Description of the task:
From the entries below, return exactly the lines beginning at the one that contains "Task: Disable the Advanced settings toggle" and ending at the one that contains "828x600 pixels.", both of them included, and only those lines.

────

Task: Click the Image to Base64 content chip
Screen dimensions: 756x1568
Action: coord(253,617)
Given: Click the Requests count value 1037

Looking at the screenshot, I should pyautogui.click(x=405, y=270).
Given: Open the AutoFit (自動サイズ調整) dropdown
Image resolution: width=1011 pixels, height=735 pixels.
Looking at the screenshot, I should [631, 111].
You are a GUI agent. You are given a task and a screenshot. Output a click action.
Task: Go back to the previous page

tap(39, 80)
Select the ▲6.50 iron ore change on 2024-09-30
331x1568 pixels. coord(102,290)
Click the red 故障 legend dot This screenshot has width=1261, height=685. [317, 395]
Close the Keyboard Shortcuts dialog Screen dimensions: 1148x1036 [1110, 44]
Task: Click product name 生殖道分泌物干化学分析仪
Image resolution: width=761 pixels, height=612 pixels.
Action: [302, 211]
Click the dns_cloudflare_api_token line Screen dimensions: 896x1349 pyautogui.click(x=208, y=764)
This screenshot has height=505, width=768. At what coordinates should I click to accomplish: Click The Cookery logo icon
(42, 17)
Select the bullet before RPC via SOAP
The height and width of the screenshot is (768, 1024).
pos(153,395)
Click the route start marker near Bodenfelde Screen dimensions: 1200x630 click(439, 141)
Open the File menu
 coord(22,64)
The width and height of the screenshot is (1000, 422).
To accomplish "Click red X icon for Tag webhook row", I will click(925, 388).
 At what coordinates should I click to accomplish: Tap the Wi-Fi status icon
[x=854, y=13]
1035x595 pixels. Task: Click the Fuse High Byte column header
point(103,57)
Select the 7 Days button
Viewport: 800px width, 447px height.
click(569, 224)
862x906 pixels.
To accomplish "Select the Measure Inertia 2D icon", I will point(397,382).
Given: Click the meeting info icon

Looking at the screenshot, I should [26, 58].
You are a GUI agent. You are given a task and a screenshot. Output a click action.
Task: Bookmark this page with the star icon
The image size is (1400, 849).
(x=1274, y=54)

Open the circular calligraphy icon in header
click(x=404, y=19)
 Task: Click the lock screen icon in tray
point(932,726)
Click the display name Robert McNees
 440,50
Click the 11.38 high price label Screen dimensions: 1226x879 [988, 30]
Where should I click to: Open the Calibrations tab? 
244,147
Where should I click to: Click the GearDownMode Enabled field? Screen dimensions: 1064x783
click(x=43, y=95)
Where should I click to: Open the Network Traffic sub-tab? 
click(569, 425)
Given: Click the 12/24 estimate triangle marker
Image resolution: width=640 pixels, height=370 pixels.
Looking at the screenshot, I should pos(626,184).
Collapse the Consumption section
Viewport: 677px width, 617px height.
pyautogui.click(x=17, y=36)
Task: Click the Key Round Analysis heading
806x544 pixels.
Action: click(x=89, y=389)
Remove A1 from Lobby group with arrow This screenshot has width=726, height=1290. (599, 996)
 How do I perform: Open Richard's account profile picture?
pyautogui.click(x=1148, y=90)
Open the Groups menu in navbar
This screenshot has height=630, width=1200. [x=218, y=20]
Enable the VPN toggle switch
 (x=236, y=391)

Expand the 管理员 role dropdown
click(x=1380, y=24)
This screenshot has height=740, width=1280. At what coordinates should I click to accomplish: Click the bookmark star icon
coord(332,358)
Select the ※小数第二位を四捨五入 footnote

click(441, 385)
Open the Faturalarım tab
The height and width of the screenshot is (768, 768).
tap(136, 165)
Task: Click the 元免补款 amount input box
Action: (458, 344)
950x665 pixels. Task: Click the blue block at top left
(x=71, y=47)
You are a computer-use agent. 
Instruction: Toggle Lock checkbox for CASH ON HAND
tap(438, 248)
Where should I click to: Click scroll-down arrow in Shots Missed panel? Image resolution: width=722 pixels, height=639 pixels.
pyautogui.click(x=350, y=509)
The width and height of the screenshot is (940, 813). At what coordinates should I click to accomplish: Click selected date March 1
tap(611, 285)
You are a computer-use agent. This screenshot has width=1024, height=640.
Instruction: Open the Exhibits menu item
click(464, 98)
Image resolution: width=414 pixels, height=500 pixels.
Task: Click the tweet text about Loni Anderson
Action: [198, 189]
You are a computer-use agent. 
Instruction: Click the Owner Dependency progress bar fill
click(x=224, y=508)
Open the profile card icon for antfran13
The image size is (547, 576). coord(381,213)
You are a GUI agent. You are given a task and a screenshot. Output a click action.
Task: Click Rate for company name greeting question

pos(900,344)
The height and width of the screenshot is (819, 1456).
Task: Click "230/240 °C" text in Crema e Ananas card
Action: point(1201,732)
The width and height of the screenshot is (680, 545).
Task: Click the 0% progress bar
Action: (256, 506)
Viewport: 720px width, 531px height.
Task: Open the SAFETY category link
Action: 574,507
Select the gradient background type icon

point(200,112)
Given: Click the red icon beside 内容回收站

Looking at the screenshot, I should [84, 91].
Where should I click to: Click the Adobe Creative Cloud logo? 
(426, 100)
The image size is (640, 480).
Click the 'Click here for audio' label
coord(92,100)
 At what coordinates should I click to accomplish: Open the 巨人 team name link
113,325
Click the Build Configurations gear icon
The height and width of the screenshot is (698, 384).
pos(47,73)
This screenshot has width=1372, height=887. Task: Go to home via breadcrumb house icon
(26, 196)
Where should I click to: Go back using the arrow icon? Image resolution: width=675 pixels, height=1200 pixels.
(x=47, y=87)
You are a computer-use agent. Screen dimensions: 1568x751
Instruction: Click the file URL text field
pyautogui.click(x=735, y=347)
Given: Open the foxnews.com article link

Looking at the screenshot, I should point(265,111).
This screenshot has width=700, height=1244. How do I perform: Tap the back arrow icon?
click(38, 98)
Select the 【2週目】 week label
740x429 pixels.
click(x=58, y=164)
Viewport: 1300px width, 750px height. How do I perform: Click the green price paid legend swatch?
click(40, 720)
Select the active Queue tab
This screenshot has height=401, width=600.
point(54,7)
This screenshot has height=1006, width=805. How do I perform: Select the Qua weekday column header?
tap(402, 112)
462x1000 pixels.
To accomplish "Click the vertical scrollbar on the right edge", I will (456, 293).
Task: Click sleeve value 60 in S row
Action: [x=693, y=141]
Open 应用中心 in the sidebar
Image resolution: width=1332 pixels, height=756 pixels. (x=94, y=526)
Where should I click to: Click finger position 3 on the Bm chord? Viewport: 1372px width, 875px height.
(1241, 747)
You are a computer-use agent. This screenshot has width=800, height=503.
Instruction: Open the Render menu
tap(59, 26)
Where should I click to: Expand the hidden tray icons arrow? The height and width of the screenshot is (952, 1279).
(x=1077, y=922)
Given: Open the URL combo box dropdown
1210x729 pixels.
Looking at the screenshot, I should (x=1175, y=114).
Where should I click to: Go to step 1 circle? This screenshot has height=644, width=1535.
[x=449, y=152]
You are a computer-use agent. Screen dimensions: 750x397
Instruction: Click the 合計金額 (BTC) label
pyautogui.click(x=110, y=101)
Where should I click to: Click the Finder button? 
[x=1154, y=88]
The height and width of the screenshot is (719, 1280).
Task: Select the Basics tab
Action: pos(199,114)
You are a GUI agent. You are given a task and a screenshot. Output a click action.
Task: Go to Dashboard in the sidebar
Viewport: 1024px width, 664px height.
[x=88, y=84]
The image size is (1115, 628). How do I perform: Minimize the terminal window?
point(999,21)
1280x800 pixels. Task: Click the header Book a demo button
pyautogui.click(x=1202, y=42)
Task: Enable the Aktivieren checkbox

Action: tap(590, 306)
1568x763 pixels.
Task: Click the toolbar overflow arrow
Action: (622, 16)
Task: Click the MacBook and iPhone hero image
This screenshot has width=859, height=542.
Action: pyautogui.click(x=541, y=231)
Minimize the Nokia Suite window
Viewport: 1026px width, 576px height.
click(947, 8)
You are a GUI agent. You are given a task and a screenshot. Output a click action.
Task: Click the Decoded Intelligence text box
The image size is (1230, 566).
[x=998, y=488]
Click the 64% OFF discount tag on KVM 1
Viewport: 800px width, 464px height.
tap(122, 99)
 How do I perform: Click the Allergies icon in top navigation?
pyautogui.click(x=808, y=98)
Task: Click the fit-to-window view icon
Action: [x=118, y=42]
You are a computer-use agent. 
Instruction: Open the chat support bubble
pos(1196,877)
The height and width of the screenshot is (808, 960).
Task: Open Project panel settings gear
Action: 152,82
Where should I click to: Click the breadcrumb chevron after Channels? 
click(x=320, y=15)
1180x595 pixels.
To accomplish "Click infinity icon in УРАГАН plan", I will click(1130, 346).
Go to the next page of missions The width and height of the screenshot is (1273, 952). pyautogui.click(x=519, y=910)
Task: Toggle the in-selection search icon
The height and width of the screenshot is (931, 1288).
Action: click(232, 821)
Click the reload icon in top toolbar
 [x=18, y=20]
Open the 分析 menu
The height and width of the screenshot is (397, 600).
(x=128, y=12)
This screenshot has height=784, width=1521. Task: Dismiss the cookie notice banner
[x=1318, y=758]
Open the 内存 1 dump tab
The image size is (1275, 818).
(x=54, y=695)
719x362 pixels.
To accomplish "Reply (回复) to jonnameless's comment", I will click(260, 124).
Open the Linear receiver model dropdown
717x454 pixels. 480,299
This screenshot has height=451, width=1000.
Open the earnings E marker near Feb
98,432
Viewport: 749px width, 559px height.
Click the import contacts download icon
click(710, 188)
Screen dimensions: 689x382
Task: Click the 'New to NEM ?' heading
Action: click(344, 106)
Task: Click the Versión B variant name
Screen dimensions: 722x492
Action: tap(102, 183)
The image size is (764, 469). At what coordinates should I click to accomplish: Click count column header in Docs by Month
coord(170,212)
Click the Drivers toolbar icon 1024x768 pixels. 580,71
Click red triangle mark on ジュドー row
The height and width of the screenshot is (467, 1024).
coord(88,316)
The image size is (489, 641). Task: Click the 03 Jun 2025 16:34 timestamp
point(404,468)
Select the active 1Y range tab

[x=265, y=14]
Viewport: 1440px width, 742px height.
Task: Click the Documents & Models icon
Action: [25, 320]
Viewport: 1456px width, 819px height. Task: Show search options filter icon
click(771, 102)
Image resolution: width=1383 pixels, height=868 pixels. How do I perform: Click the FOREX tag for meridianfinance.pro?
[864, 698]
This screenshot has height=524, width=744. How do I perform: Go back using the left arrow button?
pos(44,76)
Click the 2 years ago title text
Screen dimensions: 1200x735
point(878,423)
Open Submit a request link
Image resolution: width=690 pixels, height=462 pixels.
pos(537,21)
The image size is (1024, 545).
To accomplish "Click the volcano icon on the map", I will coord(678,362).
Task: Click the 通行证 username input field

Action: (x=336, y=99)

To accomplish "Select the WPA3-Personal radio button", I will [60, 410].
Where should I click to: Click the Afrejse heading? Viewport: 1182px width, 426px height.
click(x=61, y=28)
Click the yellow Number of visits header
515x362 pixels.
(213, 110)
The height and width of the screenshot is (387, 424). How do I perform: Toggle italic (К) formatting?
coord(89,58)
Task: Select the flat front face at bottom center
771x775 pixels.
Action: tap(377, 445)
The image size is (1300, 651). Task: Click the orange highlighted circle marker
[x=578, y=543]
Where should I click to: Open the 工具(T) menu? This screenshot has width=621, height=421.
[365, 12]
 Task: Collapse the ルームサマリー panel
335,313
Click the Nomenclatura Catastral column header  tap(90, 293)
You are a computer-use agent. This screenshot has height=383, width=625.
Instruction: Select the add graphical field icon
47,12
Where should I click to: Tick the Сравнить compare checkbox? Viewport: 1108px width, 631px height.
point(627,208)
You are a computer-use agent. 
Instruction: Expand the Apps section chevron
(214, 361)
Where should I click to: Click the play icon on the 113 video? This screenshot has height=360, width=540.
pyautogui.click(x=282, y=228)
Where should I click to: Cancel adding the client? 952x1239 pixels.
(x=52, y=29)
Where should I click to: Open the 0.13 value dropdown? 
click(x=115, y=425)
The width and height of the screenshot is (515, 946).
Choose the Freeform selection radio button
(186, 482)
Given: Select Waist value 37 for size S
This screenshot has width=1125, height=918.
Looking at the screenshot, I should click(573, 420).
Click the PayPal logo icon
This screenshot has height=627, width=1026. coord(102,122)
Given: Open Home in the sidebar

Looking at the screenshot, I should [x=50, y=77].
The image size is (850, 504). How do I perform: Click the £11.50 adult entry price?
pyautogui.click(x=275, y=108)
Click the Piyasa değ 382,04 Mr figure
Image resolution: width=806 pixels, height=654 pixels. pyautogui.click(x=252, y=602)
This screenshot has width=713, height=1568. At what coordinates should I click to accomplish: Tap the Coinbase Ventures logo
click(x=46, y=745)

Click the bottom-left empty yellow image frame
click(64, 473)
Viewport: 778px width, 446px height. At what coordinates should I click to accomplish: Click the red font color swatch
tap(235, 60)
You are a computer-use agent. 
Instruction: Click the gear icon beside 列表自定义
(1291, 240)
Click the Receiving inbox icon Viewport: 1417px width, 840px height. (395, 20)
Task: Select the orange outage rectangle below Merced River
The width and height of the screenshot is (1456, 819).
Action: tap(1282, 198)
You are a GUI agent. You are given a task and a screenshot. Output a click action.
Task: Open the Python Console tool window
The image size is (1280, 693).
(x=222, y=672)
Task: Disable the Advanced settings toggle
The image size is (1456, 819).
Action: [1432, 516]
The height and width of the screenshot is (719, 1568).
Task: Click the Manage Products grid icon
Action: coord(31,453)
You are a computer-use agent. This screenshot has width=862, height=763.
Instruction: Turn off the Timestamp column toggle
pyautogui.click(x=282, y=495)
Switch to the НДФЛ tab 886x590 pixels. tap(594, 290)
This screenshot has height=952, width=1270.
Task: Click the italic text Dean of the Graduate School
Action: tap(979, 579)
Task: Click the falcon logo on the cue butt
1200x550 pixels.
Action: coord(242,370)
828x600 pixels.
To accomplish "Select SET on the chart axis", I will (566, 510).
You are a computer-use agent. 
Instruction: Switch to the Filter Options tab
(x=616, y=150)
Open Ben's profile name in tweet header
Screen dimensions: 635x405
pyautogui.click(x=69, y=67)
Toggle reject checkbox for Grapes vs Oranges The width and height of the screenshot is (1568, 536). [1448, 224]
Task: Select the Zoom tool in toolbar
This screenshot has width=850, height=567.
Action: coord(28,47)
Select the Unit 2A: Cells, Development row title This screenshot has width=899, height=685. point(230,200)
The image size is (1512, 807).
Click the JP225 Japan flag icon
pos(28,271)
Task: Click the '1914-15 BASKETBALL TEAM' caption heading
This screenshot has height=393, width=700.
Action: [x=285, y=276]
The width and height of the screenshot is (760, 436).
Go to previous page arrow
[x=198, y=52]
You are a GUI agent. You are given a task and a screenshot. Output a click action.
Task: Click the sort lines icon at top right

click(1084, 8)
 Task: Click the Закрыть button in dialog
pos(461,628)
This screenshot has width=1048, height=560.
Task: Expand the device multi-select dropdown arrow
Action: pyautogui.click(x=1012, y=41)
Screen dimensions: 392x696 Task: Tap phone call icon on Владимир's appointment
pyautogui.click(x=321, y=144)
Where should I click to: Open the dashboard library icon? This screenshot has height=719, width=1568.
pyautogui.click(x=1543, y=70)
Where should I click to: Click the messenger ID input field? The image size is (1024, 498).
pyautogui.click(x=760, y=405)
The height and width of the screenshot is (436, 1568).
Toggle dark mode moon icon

────

Task result:
Task: Disable the Advanced settings toggle
The image size is (1456, 819).
Action: [1432, 516]
The height and width of the screenshot is (719, 1568).
Task: Click the Manage Products grid icon
Action: coord(31,453)
You are a computer-use agent. This screenshot has width=862, height=763.
Instruction: Turn off the Timestamp column toggle
pyautogui.click(x=282, y=495)
Switch to the НДФЛ tab 886x590 pixels. tap(594, 290)
This screenshot has height=952, width=1270.
Task: Click the italic text Dean of the Graduate School
Action: tap(979, 579)
Task: Click the falcon logo on the cue butt
1200x550 pixels.
Action: coord(242,370)
828x600 pixels.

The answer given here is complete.